There are a variety of tools that live in /bin but are symlinked in /usr/bin, at least on my 10.04 LTS box:
$ for f in /bin/*; do [ -e "/usr$f" ] && echo /usr$f; done;
/usr/bin/dumpkeys
/usr/bin/ksh
/usr/bin/less
/usr/bin/lessecho
/usr/bin/lessfile
/usr/bin/lesskey
/usr/bin/lesspipe
/usr/bin/loadkeys
/usr/bin/mail
/usr/bin/nano
/usr/bin/tcsh
/usr/bin/touch
/usr/bin/which
/usr/bin/zsh
This has the potential to blow something up during the installation procedure if it is not carefully crafted to realize that these files are the same and to ignore link's failure.

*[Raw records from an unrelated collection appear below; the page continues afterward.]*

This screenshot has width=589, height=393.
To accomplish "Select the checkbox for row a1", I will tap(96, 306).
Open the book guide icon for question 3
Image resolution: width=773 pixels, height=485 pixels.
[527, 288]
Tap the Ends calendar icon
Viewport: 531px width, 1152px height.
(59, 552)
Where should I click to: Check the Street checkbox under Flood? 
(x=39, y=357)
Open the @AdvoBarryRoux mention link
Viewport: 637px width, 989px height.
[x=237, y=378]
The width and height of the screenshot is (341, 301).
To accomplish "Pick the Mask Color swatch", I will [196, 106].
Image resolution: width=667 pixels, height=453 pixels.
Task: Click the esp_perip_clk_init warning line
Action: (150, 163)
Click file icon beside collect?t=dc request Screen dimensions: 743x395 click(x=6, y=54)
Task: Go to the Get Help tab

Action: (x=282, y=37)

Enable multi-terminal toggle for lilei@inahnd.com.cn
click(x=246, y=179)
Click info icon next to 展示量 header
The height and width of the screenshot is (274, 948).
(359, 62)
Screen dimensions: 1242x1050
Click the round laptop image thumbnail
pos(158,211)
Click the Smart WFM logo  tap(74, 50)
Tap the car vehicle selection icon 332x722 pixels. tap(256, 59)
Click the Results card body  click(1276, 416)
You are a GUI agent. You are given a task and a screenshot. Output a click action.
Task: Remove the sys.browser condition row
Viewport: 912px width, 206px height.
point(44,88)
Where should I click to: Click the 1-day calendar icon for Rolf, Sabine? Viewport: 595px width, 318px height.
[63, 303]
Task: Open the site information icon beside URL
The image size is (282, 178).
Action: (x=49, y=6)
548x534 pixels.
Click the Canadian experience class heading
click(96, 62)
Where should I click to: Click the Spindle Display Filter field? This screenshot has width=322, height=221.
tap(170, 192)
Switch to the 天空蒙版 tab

Which I find is actually quite problematic; "make install" by default puts things into /usr/local, and I would prefer to distinguish between things I've installed and things ports have installed. (Specifically, I need to build my own mplayer, but I also need the ports version installed as some other ports depend on it).
Feel free to change the prefix passed to the packages you install by hand. /usr/local is the default used by almost all packages I am familiar with, if for example you want /opt you have to modify that yourself.